● AIM OF THE TASK: Display every line of the rows below that contains the string "text".
________________________________________
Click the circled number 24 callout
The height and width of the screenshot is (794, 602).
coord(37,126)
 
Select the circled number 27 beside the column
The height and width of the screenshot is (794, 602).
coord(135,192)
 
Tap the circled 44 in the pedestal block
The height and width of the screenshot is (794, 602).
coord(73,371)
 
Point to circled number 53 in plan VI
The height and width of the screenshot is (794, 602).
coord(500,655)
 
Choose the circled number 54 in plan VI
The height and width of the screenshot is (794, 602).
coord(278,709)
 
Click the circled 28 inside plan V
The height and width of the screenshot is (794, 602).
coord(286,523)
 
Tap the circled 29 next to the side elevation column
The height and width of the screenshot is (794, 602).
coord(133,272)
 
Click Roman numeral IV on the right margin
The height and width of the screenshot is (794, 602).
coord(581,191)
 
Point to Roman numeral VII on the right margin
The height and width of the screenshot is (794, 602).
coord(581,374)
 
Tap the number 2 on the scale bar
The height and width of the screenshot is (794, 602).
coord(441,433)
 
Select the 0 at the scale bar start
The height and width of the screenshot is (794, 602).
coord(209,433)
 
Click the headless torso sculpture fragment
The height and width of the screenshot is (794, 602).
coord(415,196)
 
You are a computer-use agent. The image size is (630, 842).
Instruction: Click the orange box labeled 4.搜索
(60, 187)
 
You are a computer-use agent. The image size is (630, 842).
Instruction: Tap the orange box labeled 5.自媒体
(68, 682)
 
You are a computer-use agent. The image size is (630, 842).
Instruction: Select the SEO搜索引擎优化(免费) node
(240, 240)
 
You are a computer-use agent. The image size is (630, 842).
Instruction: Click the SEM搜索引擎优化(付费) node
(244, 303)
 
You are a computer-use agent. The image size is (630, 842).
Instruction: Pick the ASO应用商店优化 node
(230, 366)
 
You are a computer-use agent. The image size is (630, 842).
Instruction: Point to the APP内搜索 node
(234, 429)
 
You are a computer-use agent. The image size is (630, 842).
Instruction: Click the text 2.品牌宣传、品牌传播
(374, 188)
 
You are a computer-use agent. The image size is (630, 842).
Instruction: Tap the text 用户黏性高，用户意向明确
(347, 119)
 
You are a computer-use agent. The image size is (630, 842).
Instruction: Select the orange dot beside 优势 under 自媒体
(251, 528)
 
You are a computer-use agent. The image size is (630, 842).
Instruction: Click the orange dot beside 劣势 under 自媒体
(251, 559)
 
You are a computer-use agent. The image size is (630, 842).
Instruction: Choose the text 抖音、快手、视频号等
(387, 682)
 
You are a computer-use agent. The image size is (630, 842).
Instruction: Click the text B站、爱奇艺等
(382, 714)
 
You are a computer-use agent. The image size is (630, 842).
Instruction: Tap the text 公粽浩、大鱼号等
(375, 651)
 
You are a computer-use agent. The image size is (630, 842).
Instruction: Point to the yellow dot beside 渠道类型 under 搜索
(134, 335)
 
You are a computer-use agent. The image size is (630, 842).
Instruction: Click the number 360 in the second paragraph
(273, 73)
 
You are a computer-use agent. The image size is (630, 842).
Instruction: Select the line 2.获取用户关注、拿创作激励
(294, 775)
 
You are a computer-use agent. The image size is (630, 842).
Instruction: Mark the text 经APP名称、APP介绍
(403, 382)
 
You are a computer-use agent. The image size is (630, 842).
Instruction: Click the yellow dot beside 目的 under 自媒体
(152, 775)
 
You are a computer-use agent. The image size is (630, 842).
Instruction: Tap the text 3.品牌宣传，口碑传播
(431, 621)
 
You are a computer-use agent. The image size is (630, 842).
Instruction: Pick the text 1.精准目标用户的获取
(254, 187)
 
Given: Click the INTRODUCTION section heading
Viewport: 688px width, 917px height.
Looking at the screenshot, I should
________________________________________
● ANSWER TO THIS PROBLEM:
Instruction: Click the text 2.品牌宣传、品牌传播
Instruction: Tap the text 用户黏性高，用户意向明确
Instruction: Choose the text 抖音、快手、视频号等
Instruction: Click the text B站、爱奇艺等
Instruction: Tap the text 公粽浩、大鱼号等
Instruction: Mark the text 经APP名称、APP介绍
Instruction: Tap the text 3.品牌宣传，口碑传播
Instruction: Pick the text 1.精准目标用户的获取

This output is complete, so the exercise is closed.